May 06, 2016

Stornoway Discovers Kimberlite at Adamantin Project Near Renard

Stornoway Diamond Corporation yesterday announced the discovery of kimberlite at its 100% owned Adamantin Project located approximately 100 km south of the Renard Diamond Project and 25km west of the Route 167 Extension in north central Québec. “To date 11 distinct kimberlite bodies have been identified, with intersections of up to 13.7 meters of undiluted kimberlite, and are interpreted to represent a new centre of kimberlite emplacement located proximal to, but distinct from, the Renard kimberlite cluster,” the Corporation stated.

Stornoway said that till sampling at Adamantin during 2015 confirmed the presence of indicator mineral anomalies interpreted to be sourced from undiscovered kimberlites with diamond potential. One till sample contained a diamond from the +0.25mm-0.50mm size fraction.

Drilling commenced on March 20, 2016, with a light weight, helicopter portable, reverse circulation (RC) drill rig designed to test multiple geophysical targets within a broad indicator mineral anomaly and was suspended on May 1st. Within this period, kimberlite had been intersected in 18 of 78 drill holes (including 7 lost holes) testing 72 geophysical targets. “These intersections are interpreted to represent at least 11 discrete kimberlite bodies,” the Corporation said. “Additional high priority targets under lakes could not be tested due to deteriorating ice conditions.”

Matt Manson, President and CEO, commented: “We are encouraged by the early drilling at Adamantin which has discovered a spatially extensive field of kimberlite emplacement in an area that we knew to have promising indicator mineral chemistry and where we had already found a diamond in till. To our knowledge, this is the first new field of kimberlites discovered in Québec in more than 10 years.”

Manson said that drilling was curtailed by melting ice conditions before all the best targets could be tested and hence, the Company believes that additional kimberlites remain to be discovered. 

“Of the 18 kimberlite intersections identified from drilling, 14 returned intersections of undiluted (100%) hypabyssal kimberlite chips between 1.5m and 13.7m in length,” Stornoway revealed. “Intersections of mixed chips of kimberlite and country rock were also returned up to 22.9m in length.
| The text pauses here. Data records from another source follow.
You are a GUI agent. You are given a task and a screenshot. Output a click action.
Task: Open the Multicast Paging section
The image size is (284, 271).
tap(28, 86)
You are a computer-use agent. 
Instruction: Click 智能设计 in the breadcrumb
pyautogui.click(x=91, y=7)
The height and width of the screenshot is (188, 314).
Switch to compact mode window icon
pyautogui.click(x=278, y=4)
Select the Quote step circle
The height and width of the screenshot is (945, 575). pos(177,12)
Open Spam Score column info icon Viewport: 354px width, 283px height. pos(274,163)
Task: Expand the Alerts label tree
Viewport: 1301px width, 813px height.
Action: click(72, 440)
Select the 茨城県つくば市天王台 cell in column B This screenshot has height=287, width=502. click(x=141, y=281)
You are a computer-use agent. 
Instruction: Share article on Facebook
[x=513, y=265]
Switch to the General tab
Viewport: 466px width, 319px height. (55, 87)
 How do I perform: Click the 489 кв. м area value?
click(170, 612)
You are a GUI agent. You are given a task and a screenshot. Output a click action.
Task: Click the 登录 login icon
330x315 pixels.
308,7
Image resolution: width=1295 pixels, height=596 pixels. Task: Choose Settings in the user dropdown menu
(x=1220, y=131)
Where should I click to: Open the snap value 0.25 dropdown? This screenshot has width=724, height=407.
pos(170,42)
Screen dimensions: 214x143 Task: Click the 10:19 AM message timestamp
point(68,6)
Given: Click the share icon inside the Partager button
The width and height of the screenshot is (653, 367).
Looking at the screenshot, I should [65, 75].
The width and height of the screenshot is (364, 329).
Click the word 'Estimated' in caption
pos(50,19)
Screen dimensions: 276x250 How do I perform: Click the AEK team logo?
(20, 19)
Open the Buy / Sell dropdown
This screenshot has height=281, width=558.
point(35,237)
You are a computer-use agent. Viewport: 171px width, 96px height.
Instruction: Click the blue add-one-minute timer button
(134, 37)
The mixing of kimberlite and country rock chips over these intervals by this drilling method could represent the discovery of multiple, layered kimberlite bodies, and/or the inclusion of country rock xenoliths and wall rock material within a discrete kimberlite body, and/or the presence of breccia haloes and alteration zones proximal to larger bodies as is seen at the Renard Project, and/or dilution caused by the RC lifting process.”